The Goods and Services Tax or GST is often a consumption tax that is charged on many goods and services sold within Canada, no matter where your enterprise is located. At the mercy of certain exceptions, all companies are needed to charge GST, currently at 5%, plus applicable provincial sales taxes. An enterprise effectively represents a realtor for Revenue Canada by collecting the taxes and remitting them with a periodic basis. Corporations are also permitted to claim the required taxes paid on expenses incurred that relate for their business activities. They’re known as Input Tax Credits.
Does Your Business Must Register? Just before participating in any kind of commercial activity in Canada, all business people have to figure out how the GST and relevant provincial taxes apply to them. Essentially, every business that sell products and services in Canada, for profit, have to charge GST, with the exception of these circumstances:
Estimated sales for the business for 4 consecutive calendar quarters is required being less than $30,000. Revenue Canada views these lenders as small suppliers and they are therefore exempt.

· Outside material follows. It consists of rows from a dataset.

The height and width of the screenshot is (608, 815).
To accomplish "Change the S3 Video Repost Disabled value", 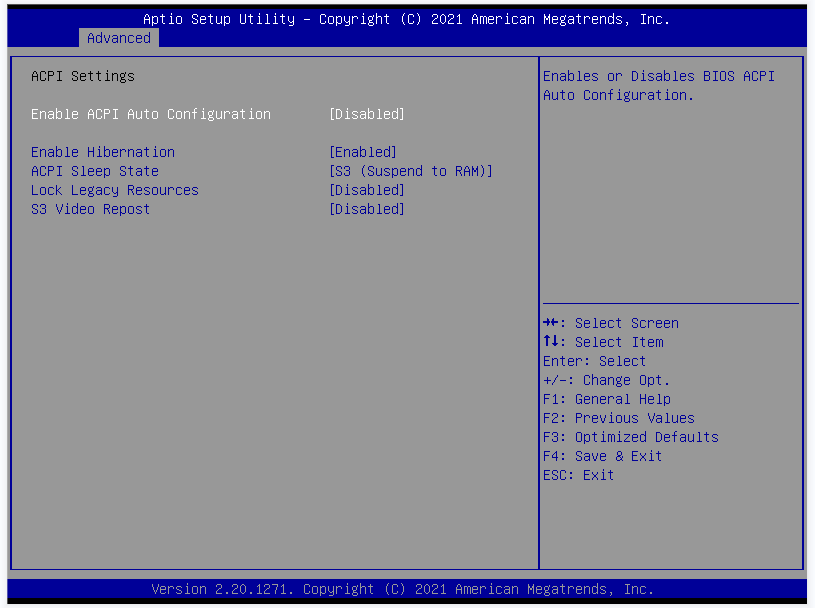I will point(367,209).
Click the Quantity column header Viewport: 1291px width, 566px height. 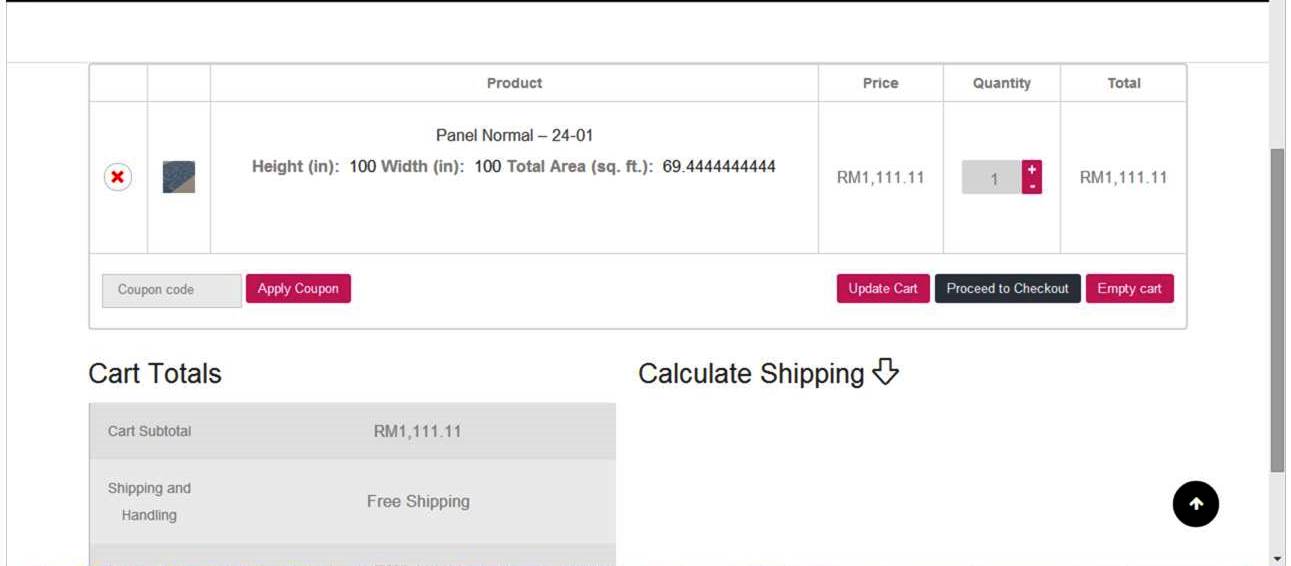pyautogui.click(x=1001, y=83)
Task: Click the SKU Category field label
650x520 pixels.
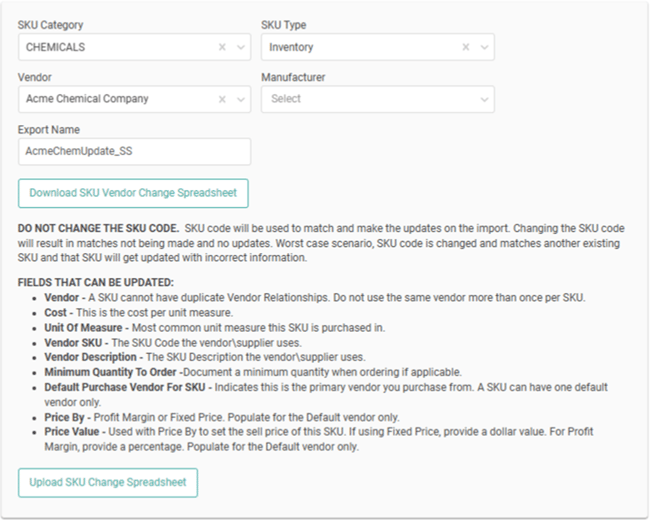Action: point(49,25)
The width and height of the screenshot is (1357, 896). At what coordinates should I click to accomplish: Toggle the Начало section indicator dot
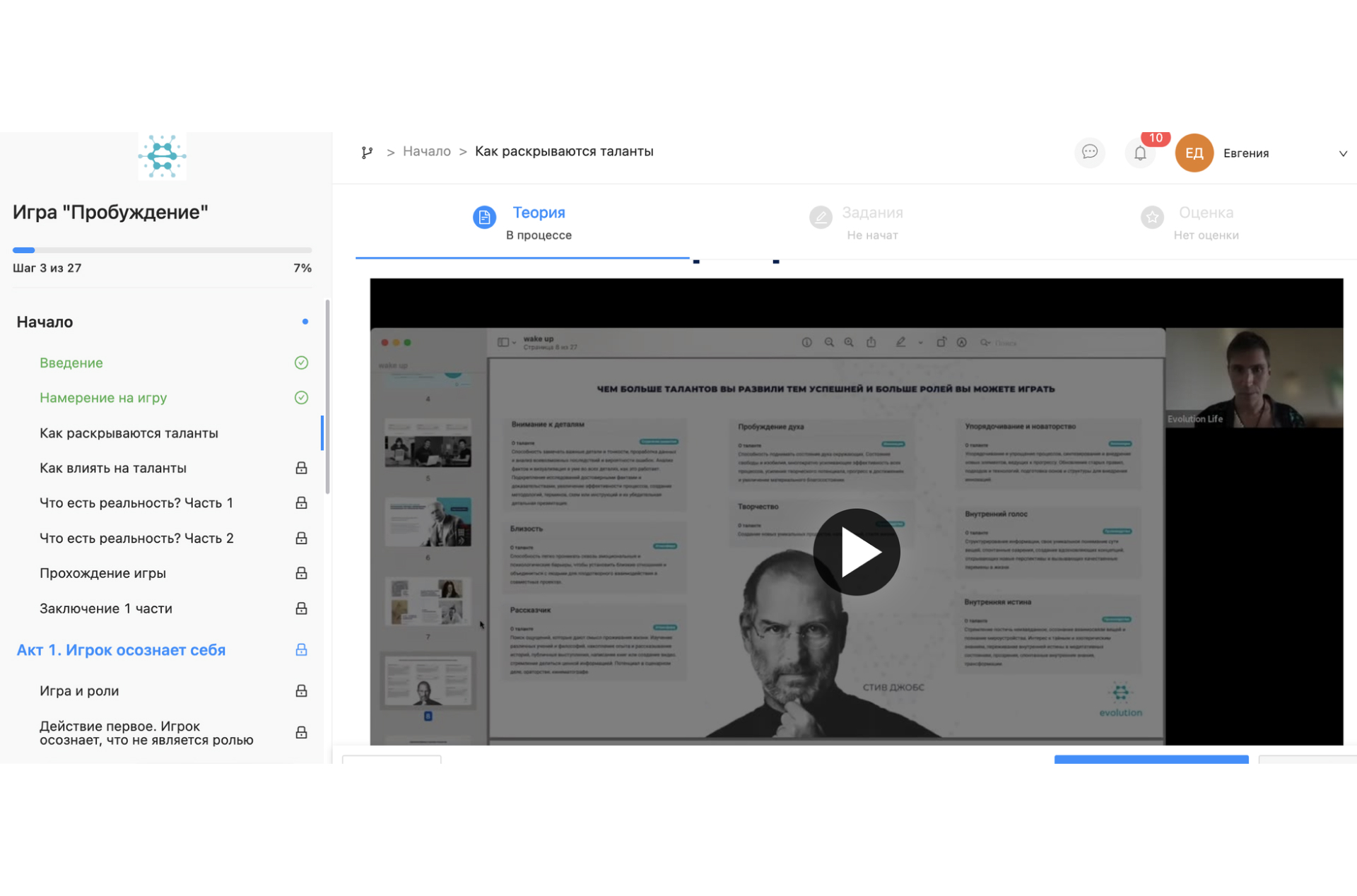[x=305, y=322]
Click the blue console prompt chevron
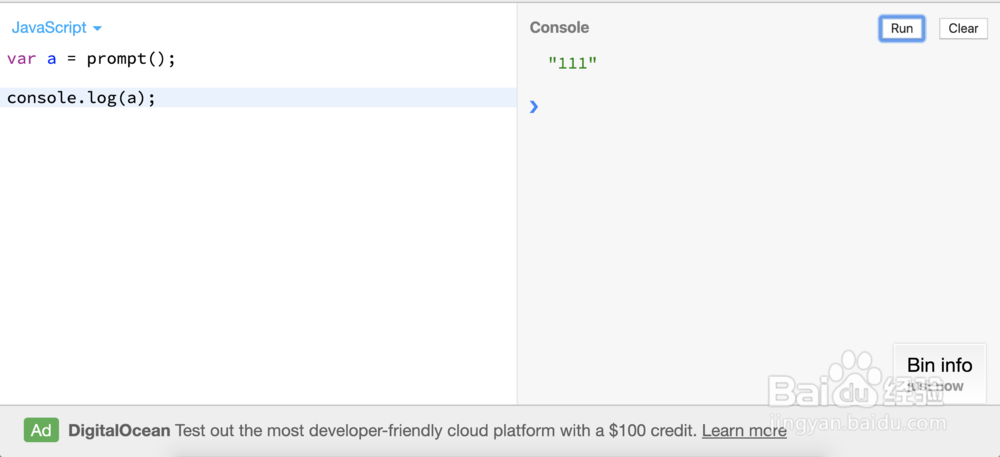 pyautogui.click(x=534, y=106)
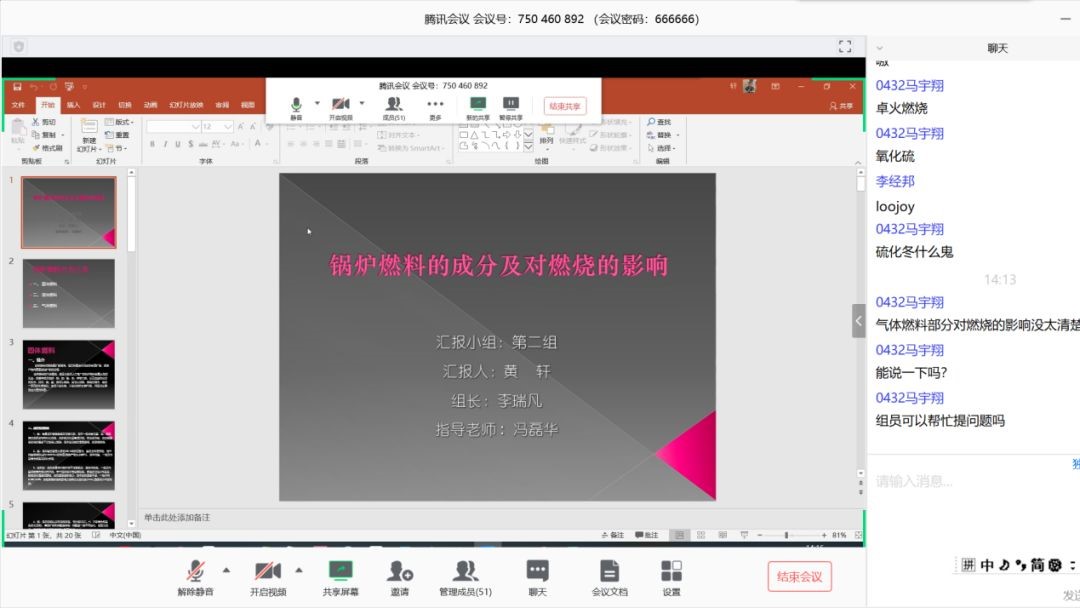
Task: Toggle mute in the floating share toolbar
Action: pos(296,106)
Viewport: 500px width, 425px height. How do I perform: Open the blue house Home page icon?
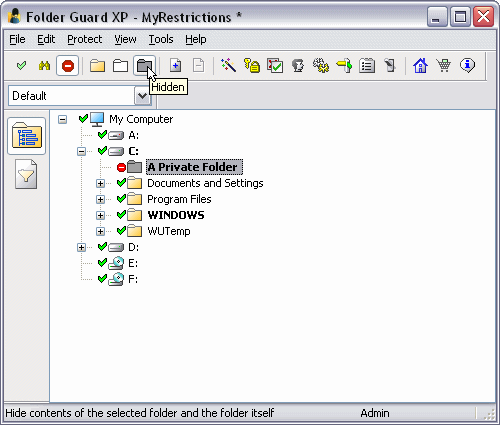[420, 65]
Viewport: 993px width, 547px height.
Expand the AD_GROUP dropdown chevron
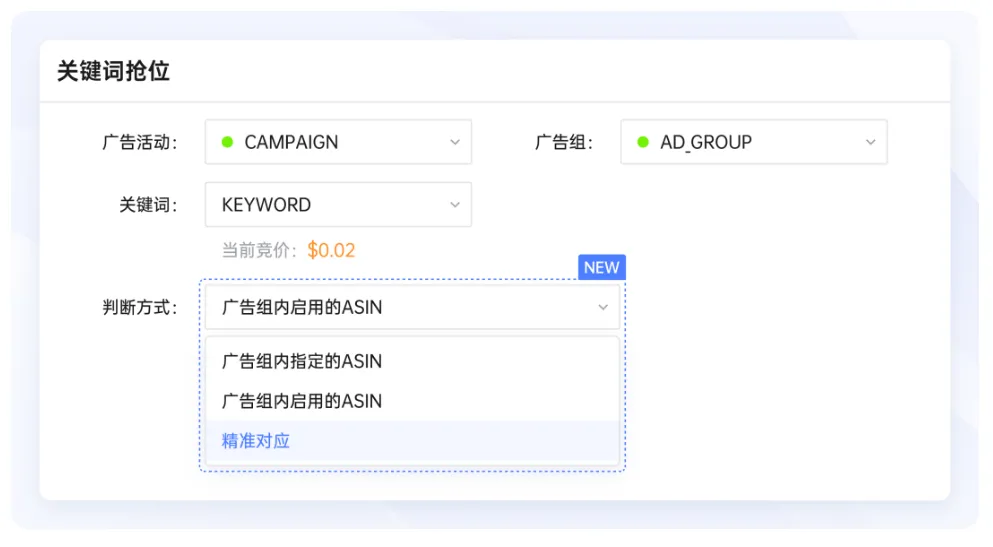(871, 142)
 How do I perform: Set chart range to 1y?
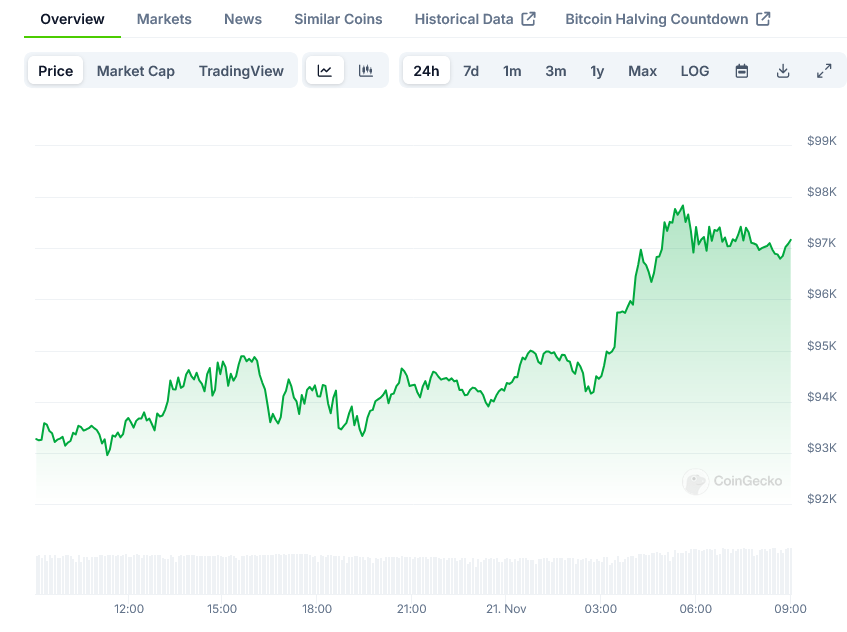(597, 71)
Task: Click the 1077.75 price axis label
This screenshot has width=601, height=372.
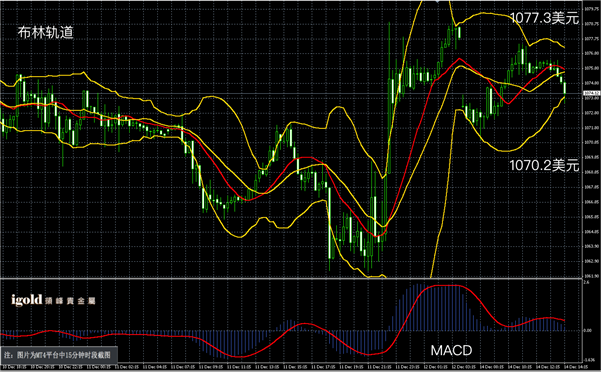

The company activity is GST exempt. Exempt products or services includes residential land and property, day care services, most medical and health services etc.
Although a tiny supplier, i.e. a business with annual sales lower than $30,000 is not needed to launch GST, sometimes it’s good to achieve this. Since an enterprise could only claim Input Tax Credits (GST paid on expenses) should they be registered, many companies, especially in the start-up phase where expenses exceed sales, may find they are in a position to recover a significant amount of taxes. This has to be balanced from the potential competitive advantage achieved from not charging the GST, and also the additional administrative costs (hassle) from having to file returns.